Slow Cooker Carne Asada Stuffed Sweet Potatoes

  • Yield: 4 servings
  • Prep Time: 10 min
  • Cooking Time: 4 hr


  • 1 lb flank or skirt steak
  • 1 small onion, sliced
  • 1 bell pepper, sliced
  • 3 limes, juiced
  • 1 orange, juiced
  • 3 tbsp oil (I used avocado oil)
  • 4 garlic cloves, minced
  • 1 tsp cumin
  • ½ tsp chili powder
  • ½ tsp oregano
  • ½ tsp salt
  • ⅛ tsp pepper
  • Fresh cilantro
  • 4 medium size sweet potatoes
  • ½ cup cheese, ¼ cup tomatoes, ¼ cup fresh cilantro (optional)

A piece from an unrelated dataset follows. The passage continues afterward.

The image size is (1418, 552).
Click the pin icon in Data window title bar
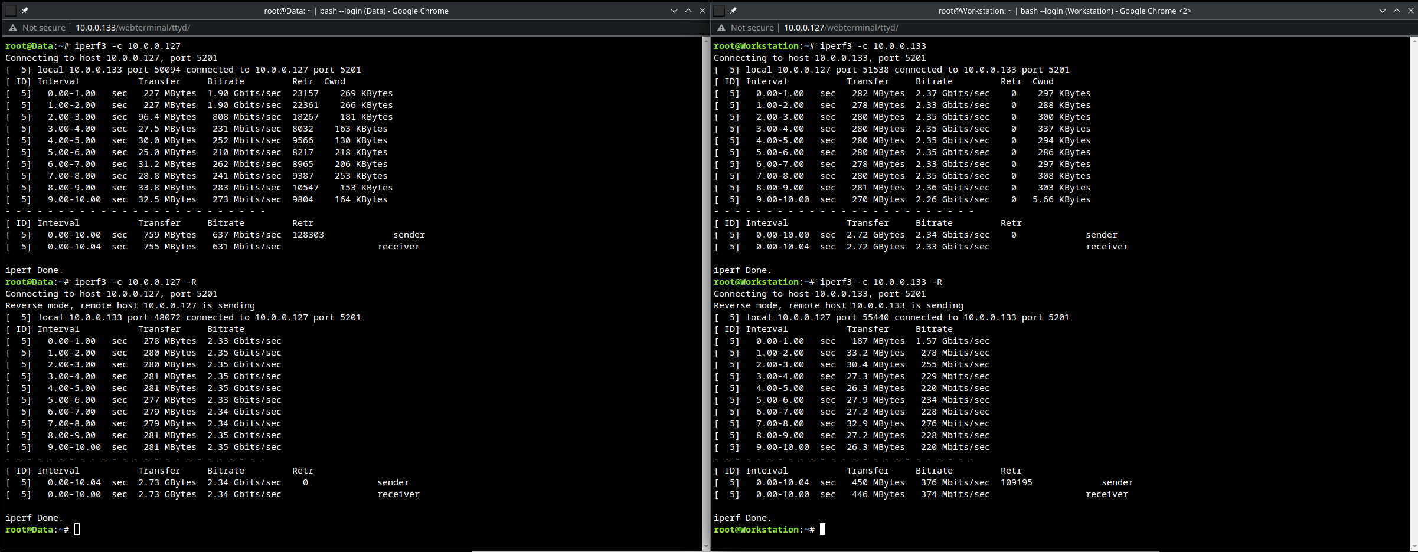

  1. CARNE ASADA: Add steak, onion & bell to the bottom of your slow cooker. Mix sauce ingredients together in a bowl and pour into slow cooker making sure all ingredients are covered. Cook HIGH 3-4 hours. Once done, take 2 forks and shred in the slow cooker. The meat should be so tender it will fall apart easily.
  2. SWEET POTATOES: Wrap each sweet potato in aluminum foil and add to the bottom of the slow cooker. Cook HIGH 2-3 hours or until soft. The potatoes will be very hot to so use tongs or an oven mitt to remove from the slow cooker. Let chill 5 minutes.
  3. To serve: Slice open each sweet potato and stuff with shredded carne asada and other toppings.
  4. Optional step: Preheat oven to 375. Top sweet potatoes with cheese. Bake 20 minutes or until melted. Top with extra toppings if using.